The report, published by University College London (UCL), reveals that Progressive Supranuclear Palsy (PSP) and Corticobasal Degeneration (CBD) may be “twice as common” as previously thought.
PSP is an uncommon progression condition which causes problems with balance, movement, vision and speech. The PSP Association estimates that there are around 4,000 people living with the condition in the UK, although the true figure could be much higher because symptoms can resemble other diseases, such as Parkinson’s.
CBD, also known as corticobasal syndrome (CBS), is another rare progressive condition affecting movement, speech, memory and swallowing.
Published in the peer-reviewed journal JAMA Neurology, the research uses data from MRI scanning, blood and cerebrospinal fluid samples, genetics, and clinical assessments to find ways of “tracking disease progression” and “improving diagnosis”.
According to the findings, super rare diseases, such as PSP and CBD, may have a correct diagnosis rate of just 50 per cent, with the remaining proportion being misdiagnosed or not yet presenting symptoms.
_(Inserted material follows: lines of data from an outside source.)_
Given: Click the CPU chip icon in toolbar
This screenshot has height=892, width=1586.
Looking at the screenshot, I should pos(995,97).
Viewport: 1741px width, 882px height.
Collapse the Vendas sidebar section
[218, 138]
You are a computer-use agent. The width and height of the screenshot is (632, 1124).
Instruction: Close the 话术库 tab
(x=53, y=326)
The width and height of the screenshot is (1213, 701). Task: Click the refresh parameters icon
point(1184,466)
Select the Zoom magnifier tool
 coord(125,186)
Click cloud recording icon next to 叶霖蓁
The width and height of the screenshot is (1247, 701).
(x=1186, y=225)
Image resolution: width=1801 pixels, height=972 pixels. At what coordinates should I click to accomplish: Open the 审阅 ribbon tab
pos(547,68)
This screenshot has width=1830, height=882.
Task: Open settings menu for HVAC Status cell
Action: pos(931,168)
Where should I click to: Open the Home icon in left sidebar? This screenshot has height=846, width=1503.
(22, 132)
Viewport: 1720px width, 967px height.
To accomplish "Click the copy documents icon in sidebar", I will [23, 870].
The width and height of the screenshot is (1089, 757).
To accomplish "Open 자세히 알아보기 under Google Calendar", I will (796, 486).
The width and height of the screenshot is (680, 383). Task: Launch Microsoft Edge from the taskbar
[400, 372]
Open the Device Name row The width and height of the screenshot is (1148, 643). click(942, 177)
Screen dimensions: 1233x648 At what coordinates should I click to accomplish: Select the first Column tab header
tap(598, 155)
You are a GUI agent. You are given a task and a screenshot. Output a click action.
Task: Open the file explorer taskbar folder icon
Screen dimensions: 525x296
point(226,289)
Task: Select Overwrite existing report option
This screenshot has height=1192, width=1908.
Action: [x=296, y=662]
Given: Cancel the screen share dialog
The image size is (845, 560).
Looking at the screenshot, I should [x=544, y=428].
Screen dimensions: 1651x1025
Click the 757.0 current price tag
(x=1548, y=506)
Commenting on the study, Professor Huw Morris said early diagnosis of both conditions is crucial for “effective treatment”.
“Surprisingly, recently described rarer presentations of PSP are as frequent as the classical form of PSP, indicating that the disease may be twice as common as previously thought,” he said.
“We hope that this improved understanding of the disease spectrum will lead to better, earlier diagnosis and ultimately to better treatments.”